The great Russian film director Sergei Eisenstein marveled at Prokofiev's genius for film music. In the evening he would watch a series of edited takes a few times, note down the number of seconds that certain events lasted, then go off to his studio and return the next day at noon with the score of that scene perfectly attuned to the screen action. To Eisenstein, Prokofiev was capturing the inner rhythm of the film in his music. Indeed, Eisenstein's Alxander Nevsky is one of those very rare occasions when a great film is accompanied by a superb score.
But Prokofiev had written film music before meeting Eisenstein. His first project on returning to Russia in1993, after years of self-imposed exile in the West, was the score to Lieutenant Kije, a satiric comedy set in the court of Czar Paul I. In the film the czar misreads the report of one of his aides and creates a non-existent name out of the syllable ki, which ended the aide's name, and a Russian expletive ji. The aide was afraid to correct an imperial error, so Lt. Kije had to exist. With a little connivance from the courtiers, Kije assumed a paper existence which kept everyone hopping to prevent the czar from learning the truth.

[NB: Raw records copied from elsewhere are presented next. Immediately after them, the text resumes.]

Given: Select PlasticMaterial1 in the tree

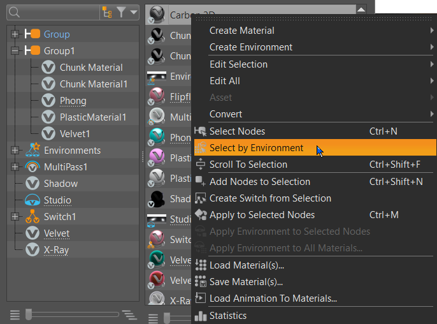Looking at the screenshot, I should (93, 117).
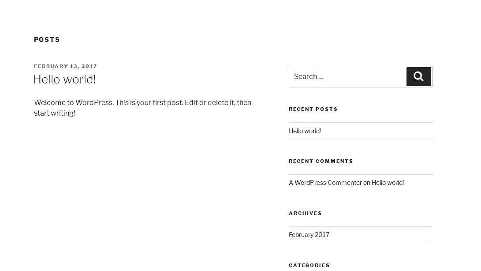The height and width of the screenshot is (271, 481).
Task: Click the welcome post body text
Action: point(142,108)
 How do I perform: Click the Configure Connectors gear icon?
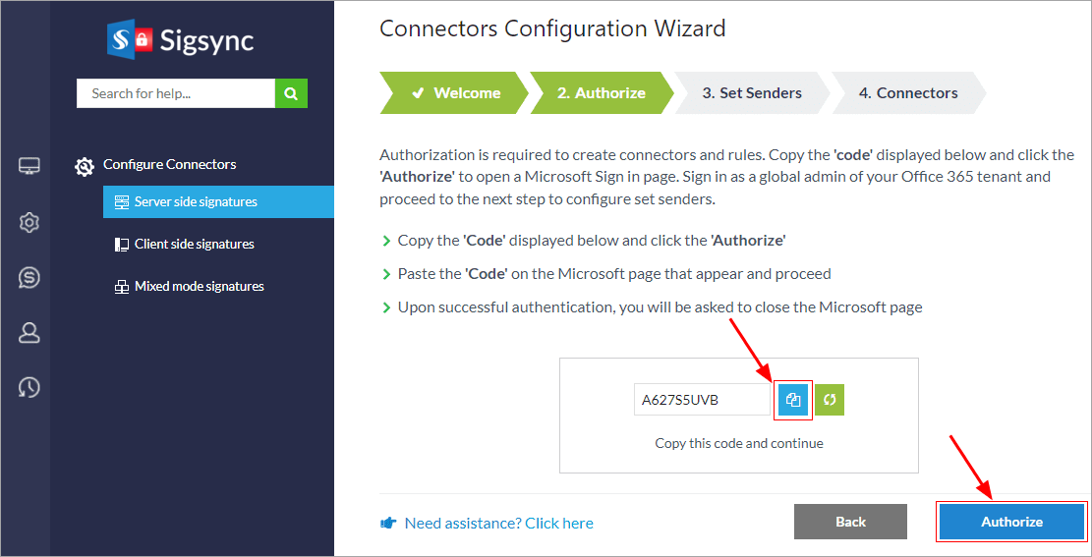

After completing the music for the film, Prokofiev arranged the popular suite in 1934. Like the music for Alxander Nevsky it is substantially rewritten to stand on its own while tracing some of the central incidents of the film - in this case the history of the fictitious hero: his birth, his romantic ardor when in love, his marriage (combining brief pomp with unbuttoned festivity in the tavern), a ride in a troika, or carriage drawn by three horses, to the tune of a tavern song, and the death of our hero. This is in no way mournful; on the contrary, once Kije "dies", all those involved in maintaining the deception can at last breathe a sigh of relief.